Per sighed, but he wasn’t surprised. There was no need to show the men’s faces – only one small part of their body was important.

‘So what’s Markus Lukas doing now? Do you know where he lives?’

Another shake of the head.

‘But he’s not involved in porn any more?’

Jerry didn’t say anything. Per thought he understood why; in a way Jerry no longer worked in the porn industry, although of course it hadn’t been a voluntary decision.

‘And I don’t suppose he was actually called Markus Lukas, was he?’ Per went on. ‘I imagine it was made up, just like all the names you gave the girls?’

Jerry nodded.

‘So what was his name?’

Jerry’s gaze was blank.

‘You don’t remember what Markus Lukas was called?’

A brief shake of the head.

‘In the contract,’ said Jerry.

‘OK, so he had a contract of employment, and his real name is on that?’

Jerry nodded and pointed across the water, in the direction of the mainland. ‘Home,’ he said.

‘Good, you’ve got it at home,’ said Per. He looked down at the pictures in the magazine, at the naked man.

‘Angry,’ said Jerry.

Per looked at the magazine one last time. He remembered the year after his meeting with Regina, when he finally realized why his father took women out into the forest and photographed them: it was to earn money from a magazine he published, a magazine called
Babylon
. Per had cycled to a newsagent’s on the other side of Kalmar and sneaked in to buy a copy.

BABYLON, it said on the cover in dark-red letters, above a picture of a smiling girl who resembled Regina.

He stuffed it under his jumper, took it back to his room and hid it under the mattress. Late that night when Anita was asleep, he sat there looking through the pages by the light of a torch. He saw page after page of smiling, naked girls, their white skin glowing in the sunshine or under the studio lights.
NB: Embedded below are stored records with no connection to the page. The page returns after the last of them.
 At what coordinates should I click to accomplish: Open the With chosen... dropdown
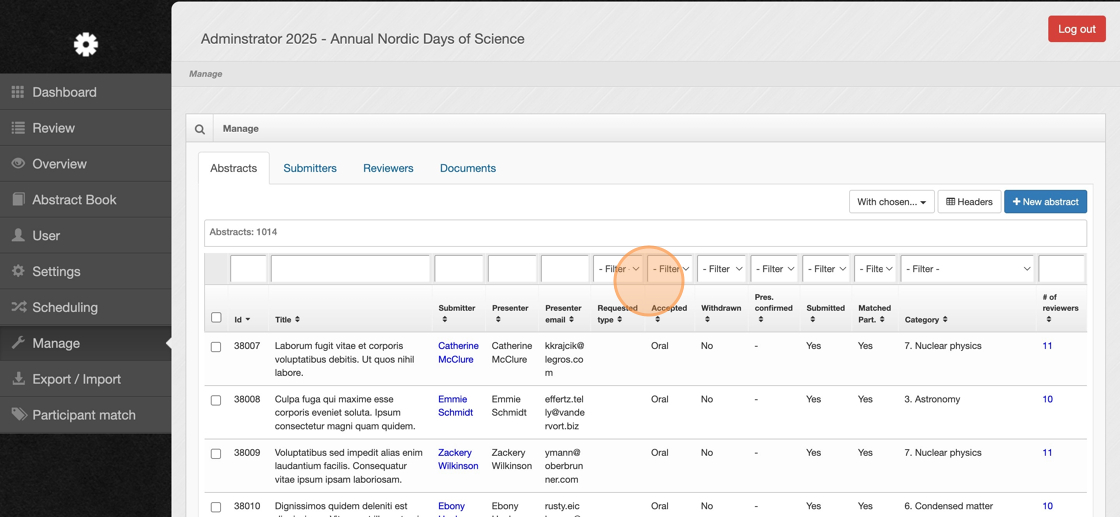click(891, 202)
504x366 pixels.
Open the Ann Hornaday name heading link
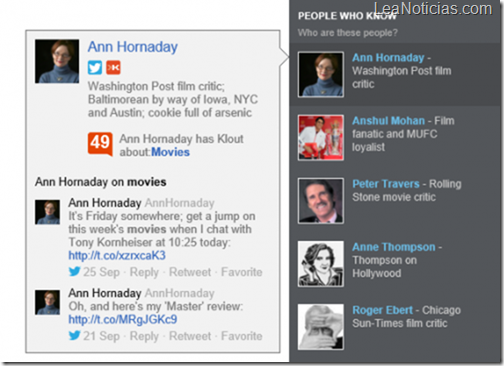coord(133,47)
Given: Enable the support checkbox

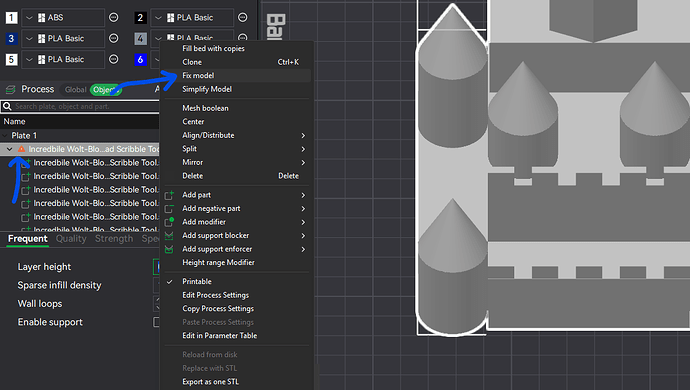Looking at the screenshot, I should tap(156, 322).
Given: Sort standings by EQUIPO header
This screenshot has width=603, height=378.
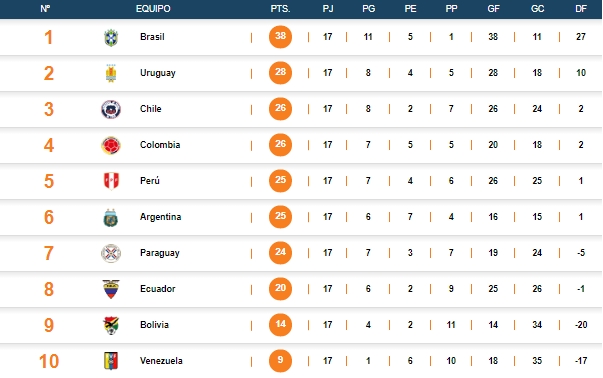Looking at the screenshot, I should [153, 9].
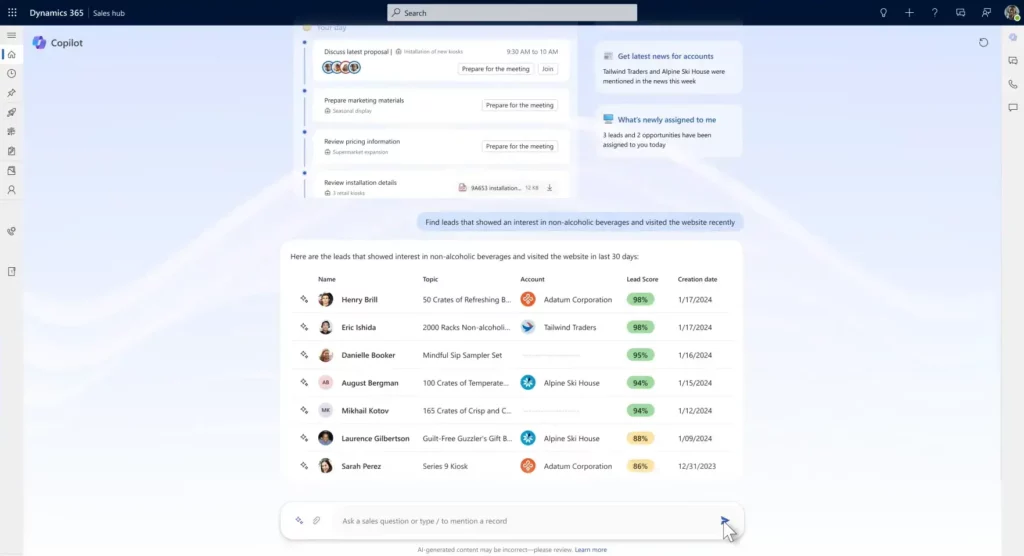This screenshot has width=1024, height=556.
Task: Click the refresh chat icon near top right
Action: (983, 42)
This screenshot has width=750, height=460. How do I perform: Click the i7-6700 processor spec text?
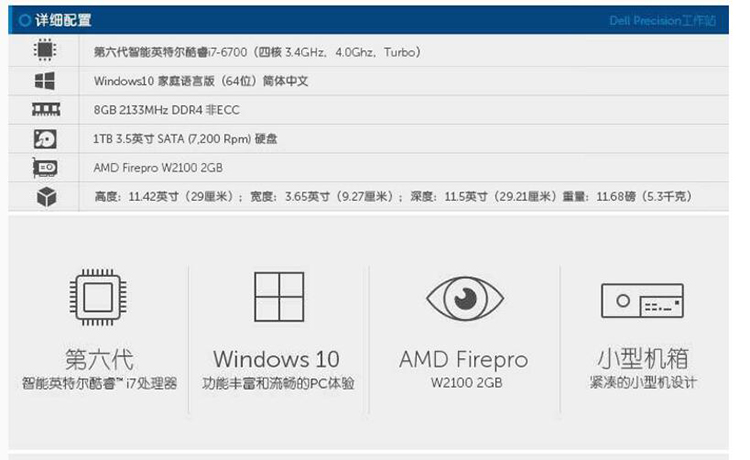point(257,52)
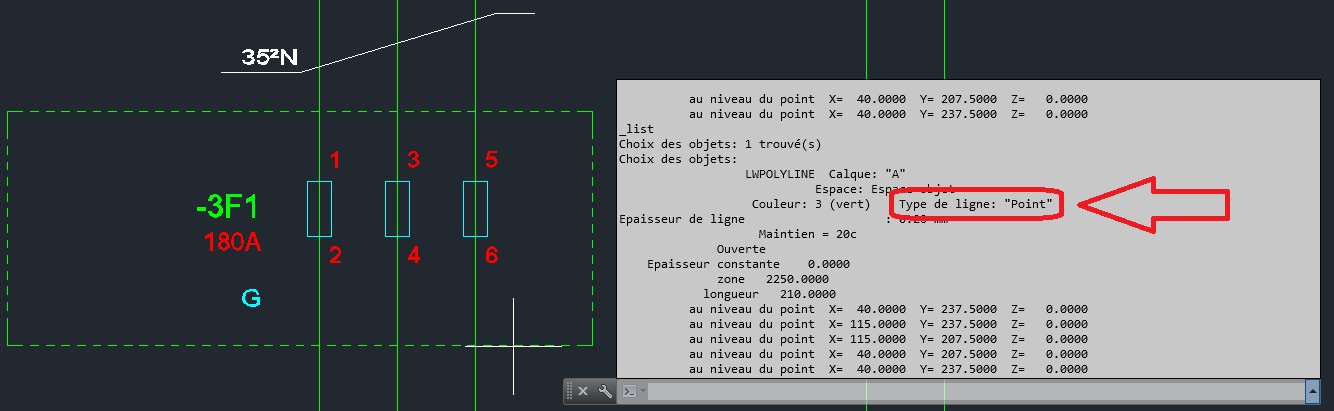Expand command history with the up arrow
Screen dimensions: 1334x411
click(x=1312, y=391)
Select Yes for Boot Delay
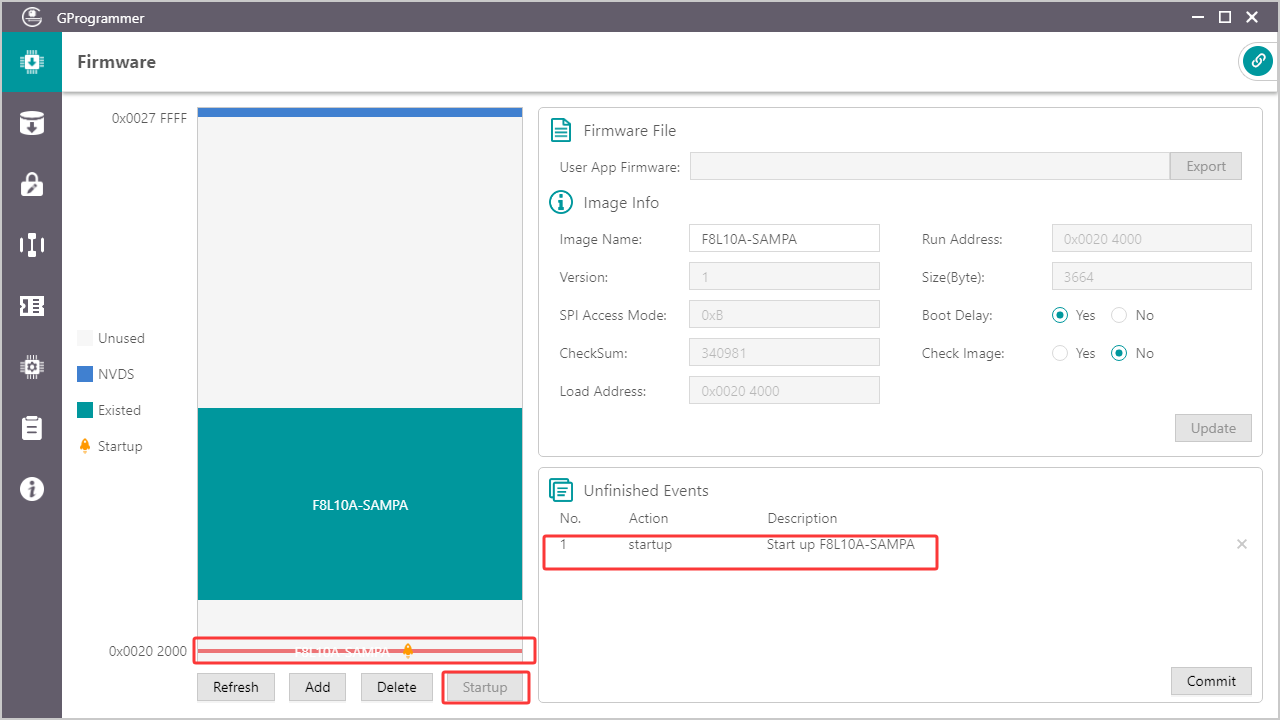Image resolution: width=1280 pixels, height=720 pixels. tap(1060, 315)
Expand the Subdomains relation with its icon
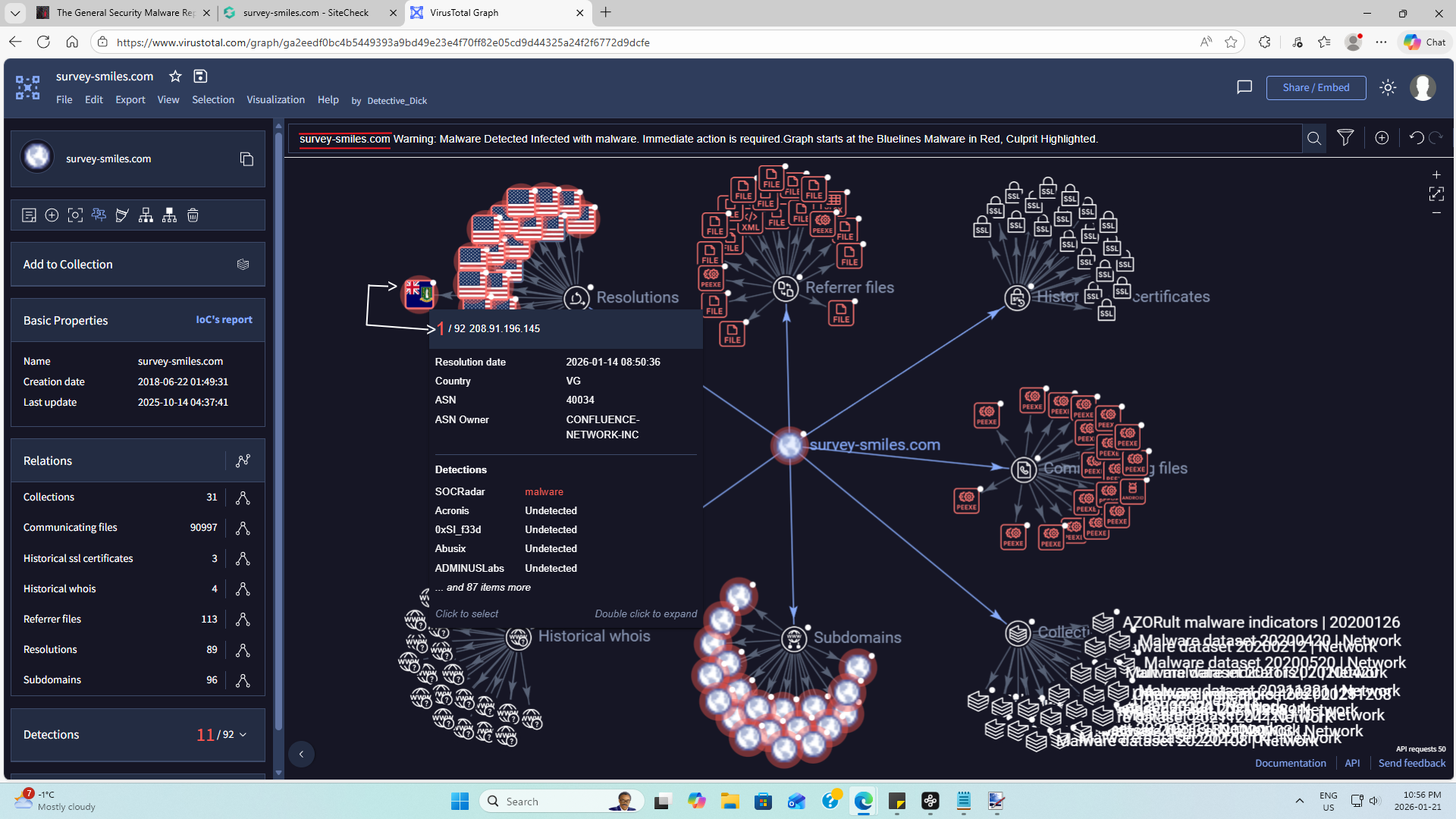This screenshot has height=819, width=1456. click(x=243, y=680)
They were all blonde, but several of them looked as if they were wearing a wig.

On one of the pictures he noticed a thin curl of cigarette smoke drifting across from the left – and he knew that Jerry was standing there smoking just a few metres away. Inside his head Per could hear Jerry coughing and encouraging the model to arch her back and show as much as possible. He could hear his voice.


Come on, darling, you’re not shy, are you?

The girl in the picture reminded him of Regina, and Per knew that looking at her ought to give him a warm feeling in his body, but nothing happened. All he could think about was the cigarette smoke.

Per shivered in the spring breeze, and he was back by the quarry.

‘So the only thing we know for certain about Markus Lukas,’ he said, closing the magazine, ‘is that he’s got big muscles.’

He held out the magazine between his thumb and forefinger and passed it to his father, without looking at it.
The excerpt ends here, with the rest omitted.